Jose was due to be released on March 17. “I have to go on Wednesday to pick up his ashes,” said Marie. “He’s going to come home with me Wednesday.”

Marie found out about the year long campaign protesting substandard medical care and inhumane conditions at the prison from a report Uprise RI did last Sunday. She is thankful for the community support she is receiving now. “Everything I was doing, I was doing it on my own – going to these prisons and trying to get information on why my son died.”

But questions remain.

“Who was around? Who was there? Who’s seen this? How did they find him?” asked Marie. “Did they find him curled up in the bed? Did they find him laying flat in his bed? Did they find him on his belly on his bed? Those are the answers that I need right now. Was the cell door closed when this happened? Was it opened when this happened? All these are answers I want and I need.
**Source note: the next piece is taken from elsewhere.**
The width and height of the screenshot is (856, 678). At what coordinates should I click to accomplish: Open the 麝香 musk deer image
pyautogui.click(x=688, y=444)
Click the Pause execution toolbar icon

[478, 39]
“I want to know how my son died.”

Jose is the fourth incarcerated person to die in RIDOC custody since December. He was 46 years old.

The rally was the latest action in a nearly year long campaign. Organizers have repeatedly called on the state to reduce the prison population and to address inadequate PPE, unsanitary conditions, improper quarantine protocols, and abusive conditions including the 23+ hour lockdown that has been implemented since last spring. Incarcerated people in the Intake facility currently have thirty minutes or less per day outside cells to shower and make phone calls.

These actions and the campaign are organized by community members and organizations including Direct Action for Rights and Equality (DARE)’s Behind the Walls Committee, a committee made up of formerly incarcerated people and the loved ones of incarcerated people; Black and Pink Providence; Formerly Incarcerated Union of Rhode Island; Never Again Action Rhode Island, and Showing Up for Racial Justice Rhode Island.

“To tell you the truth, I didn’t know that people like this cared,” said Marie, talking about the community support she was getting. “And I never knew that there was a place that you could go to and get help.”